NEW YORK – Ivanka Trump must testify in a dispute with an Italian shoemaker over one of her company’s shoe designs, a judge said Friday.
U.S. District Judge Katherine Forrest rejected a request by the senior White House aide’s lawyers that she be blocked from submitting to a deposition in the trademark infringement lawsuit brought by Aquazzura Italia SRL against her and her company IT Collection LLC.
The Florence, Italy-based company sued President Donald Trump’s daughter last year, saying her Hettie shoe was a “virtually identical” knockoff of its popular Wild Thing Shoe, including nearly the same color, shape and tassel on the heel. Its lawsuit seeks unspecified damages.
Our Hettie Sandal was featured in this #styleguide on @laurenconradcom: https://t.co/4Ppua5L22T #WearITtoWork pic.twitter.com/VtGVTVdMKd
— Ivanka Trump (@IvankaTrump) 3 de marzo de 2016
On the edge of…glory! ‘The Wild Thing Sandals’ in red are available at https://t.co/ZDVKPXoPIP @GVGranVia #AquazzuraWildThing #Aquazzura pic.twitter.com/0DS16QIvLk
— AQUAZZURA (@aquazzura) 4 de febrero de 2017
The judge says Ivanka Trump must submit to questions posed during a deposition lasting no more than two hours, “given Ms. Trump’s competing professional obligations,” and occurring in Washington, if that’s Trump’s preference. The judge said the deposition should occur by the end of October on a mutually acceptable schedule.
In ruling, the judge said “Ms. Trump’s public statements regarding active and comprehensive brand management lead to a reasonable inference that the shoe at issue would not have been released without her approval.”
“In such a situation,” she said, “a deposition is appropriate.”
In a declaration filed with the court last week, Trump described herself as the former president of the company, saying she is now an assistant to the Republican president of the United States and maintains an office in the White House.
“I had no involvement in the conception, design, production or sale of the ‘Hettie Shoe,’” she said, adding that those responsibilities belonged to the company’s licensee, Marc Fisher, which was also sued.
“My involvement was strictly limited to the final sign-off of each season’s line after it was first reviewed and approved by the company’s design team,” Trump said.
In requesting Trump’s testimony, Aquazzura’s lawyers cited public statements by Trump, including one in which she was quoted saying: “There’s not a shoe I’m not intimately involved in designing.”
“The purpose of the deposition is not for harassment, but because Ms. Trump possesses individual knowledge not only of what did or did not occur with regard to the shoes at issue, but of how she handles the supervision of her licensees generally, and what steps she takes to avoid licensees’ intentional copying,” the lawyers wrote.

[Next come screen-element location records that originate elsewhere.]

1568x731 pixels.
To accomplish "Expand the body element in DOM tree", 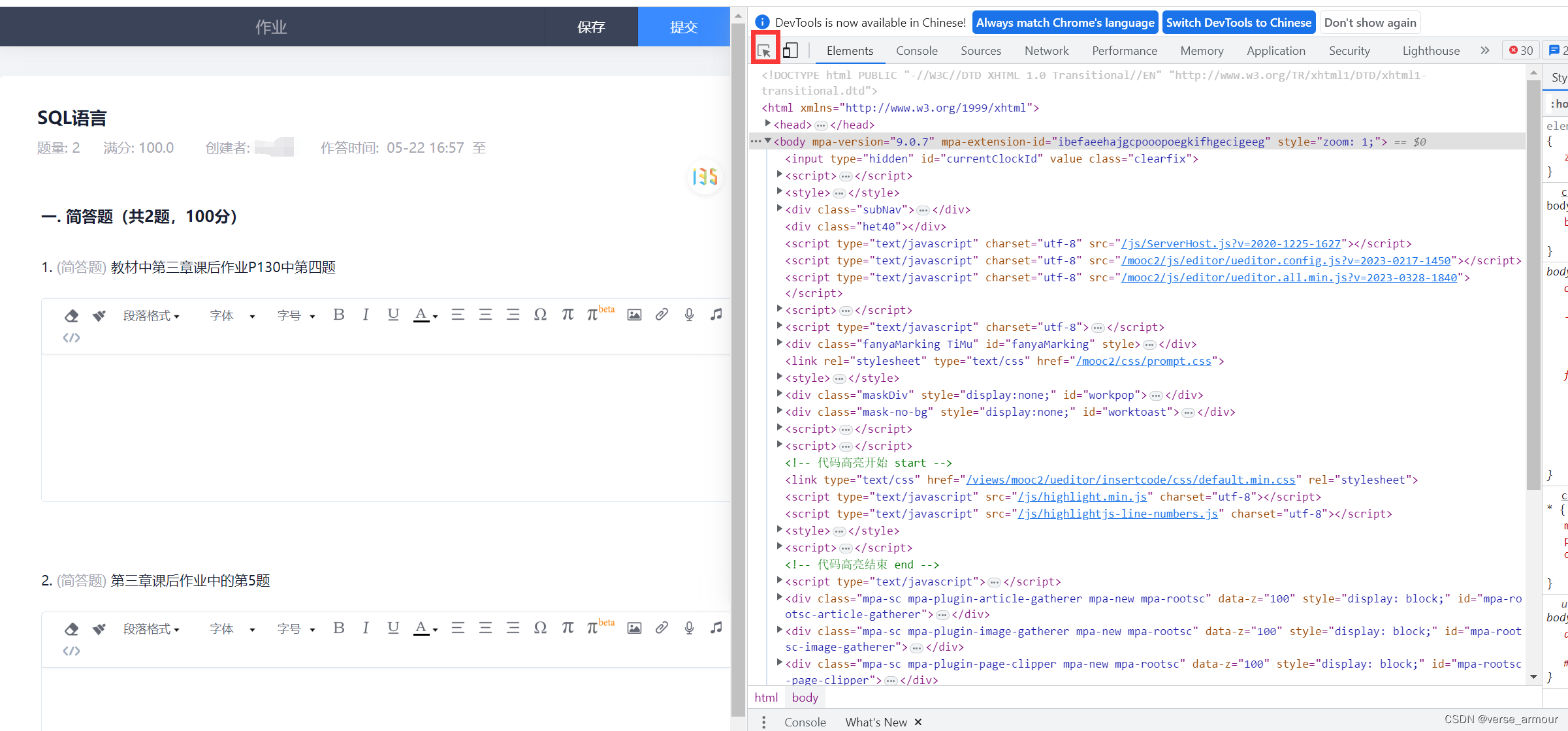I will 769,141.
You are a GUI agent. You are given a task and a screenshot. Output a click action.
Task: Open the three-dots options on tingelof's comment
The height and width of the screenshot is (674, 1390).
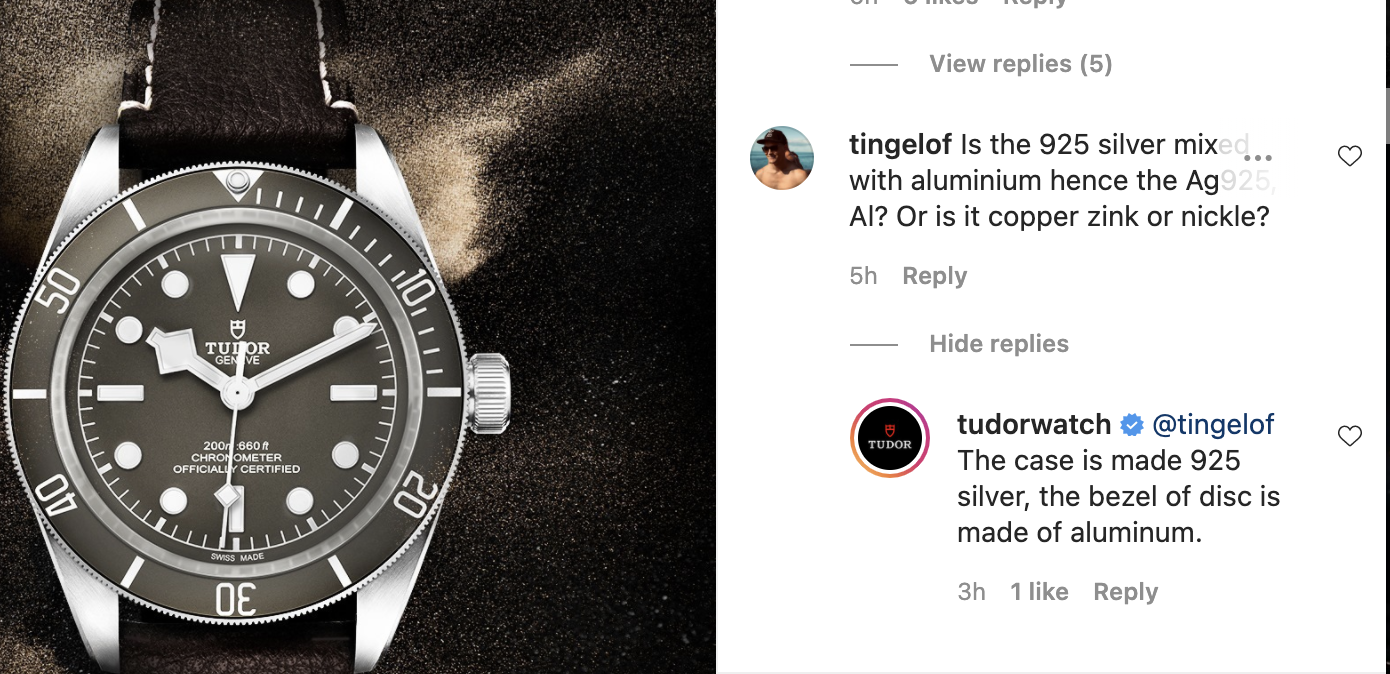coord(1257,158)
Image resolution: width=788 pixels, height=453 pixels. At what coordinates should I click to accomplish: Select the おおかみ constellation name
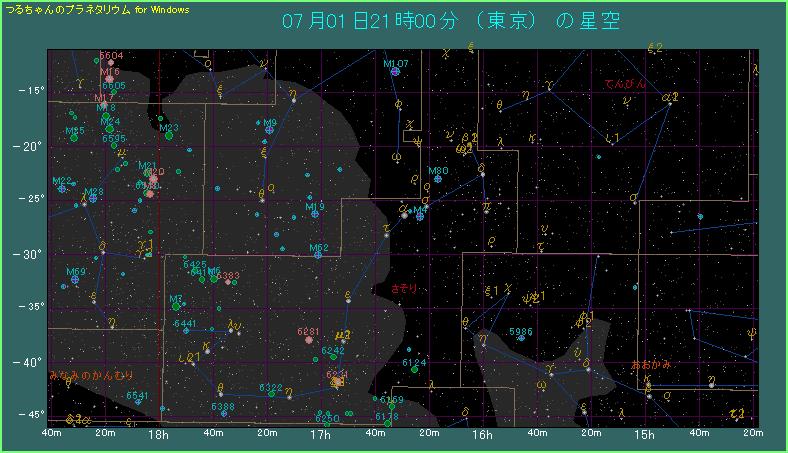point(653,365)
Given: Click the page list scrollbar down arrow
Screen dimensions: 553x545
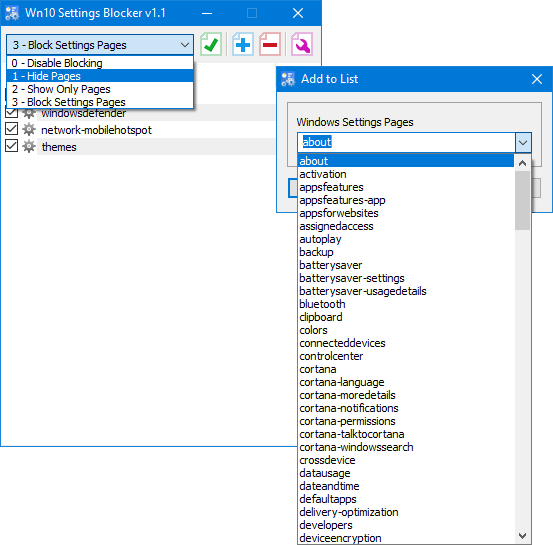Looking at the screenshot, I should coord(523,536).
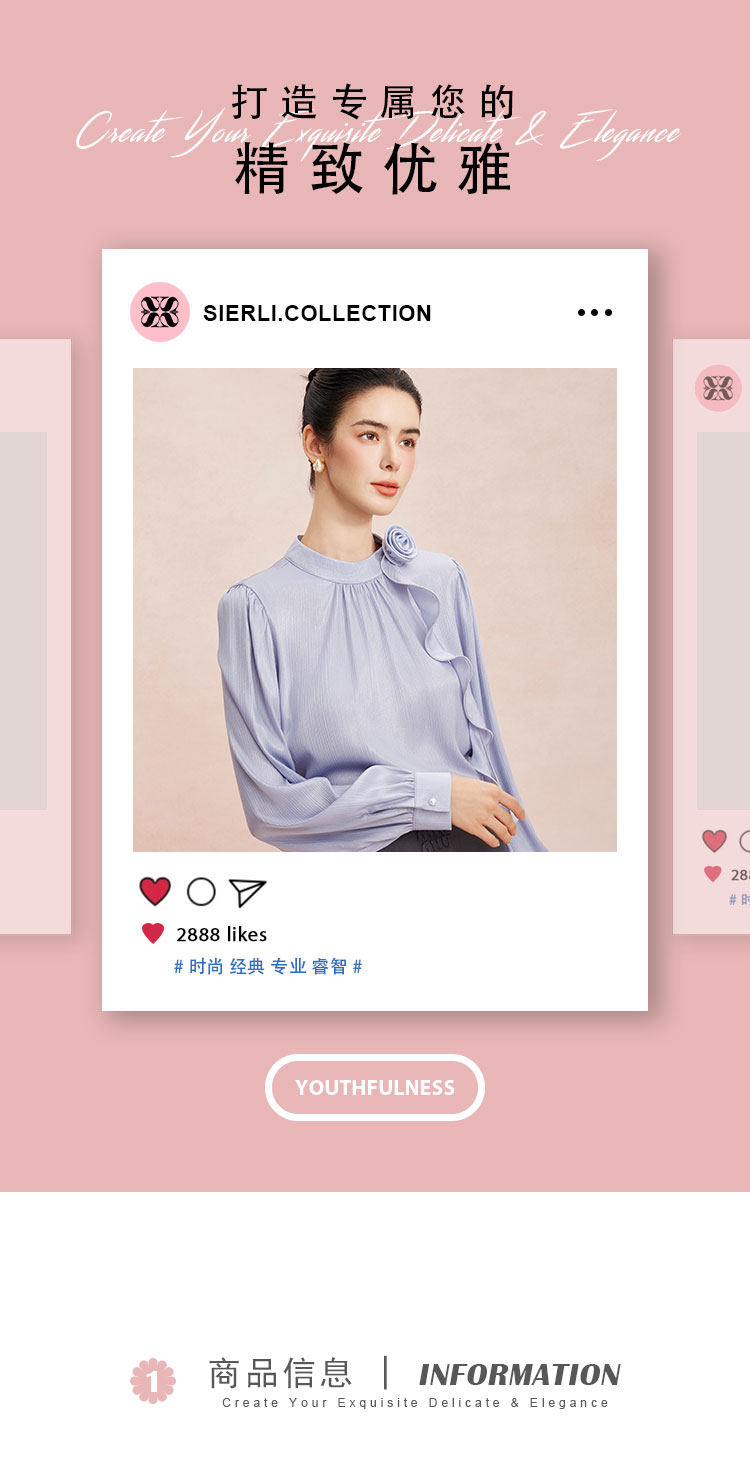Click the pink flower number 1 badge

[153, 1381]
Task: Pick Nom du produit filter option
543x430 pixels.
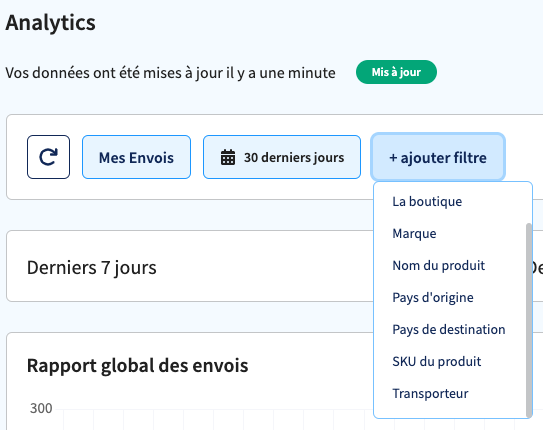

In ruling, the judge said: “While that declaration does assert a lack of personal knowledge of the design at issue, plaintiff asserts otherwise. That is the stuff of which factual disputes in litigation are made.”
Trump’s lawyers haven’t responded to messages seeking comment.
Aquazzura, in its lawsuit, said its shoe designs have “skyrocketed to fame in the fashion world” since the company was formed in 2011, with its shoes “coveted by fashionistas and celebrities alike.”
It said the Wild Thing is one of its best-selling shoes and is not the first to be copied by Trump’s company. According to the lawsuit, Trump’s company, which has been operating since 2010, stopped selling another shoe after Aquazzura complained that one of its shoes had been copied.